● **Exercise**
In the listing that follows, count the lines that include "click", and answer with the total alone.

● **Data section**
------------------------------

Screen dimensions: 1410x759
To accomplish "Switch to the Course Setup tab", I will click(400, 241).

------------------------------

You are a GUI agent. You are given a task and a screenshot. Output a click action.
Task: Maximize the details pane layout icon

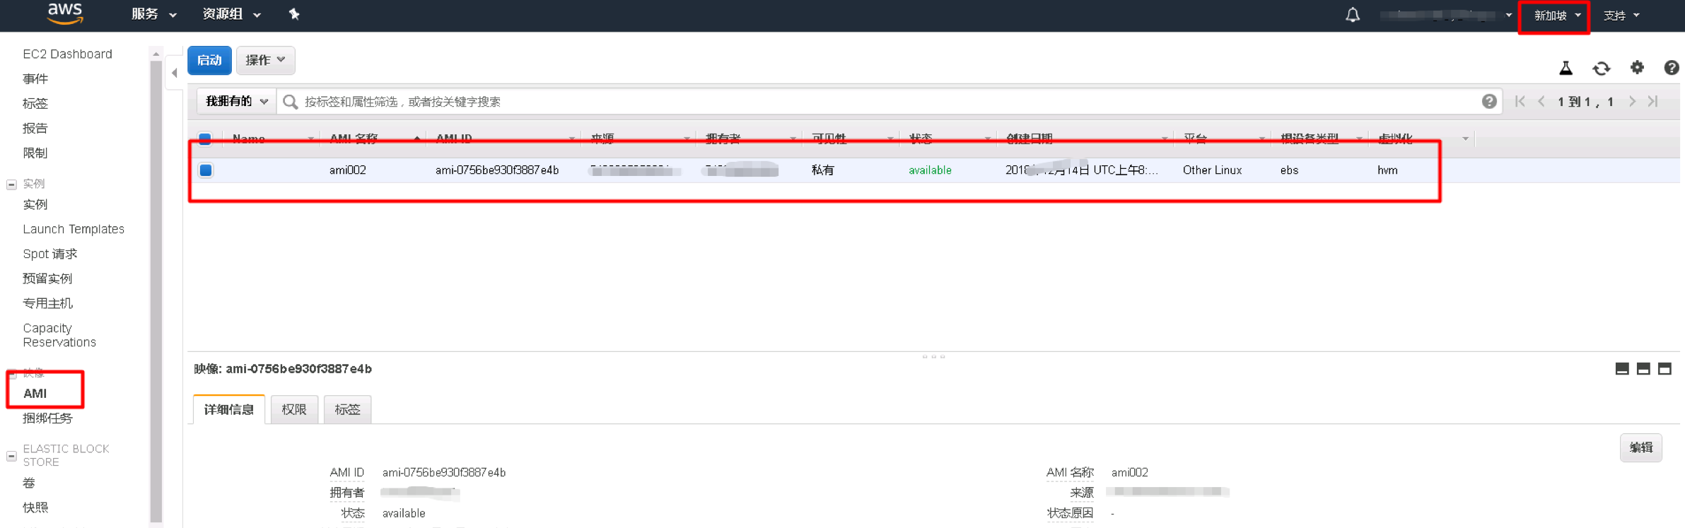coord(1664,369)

------------------------------

● **Answer below**
2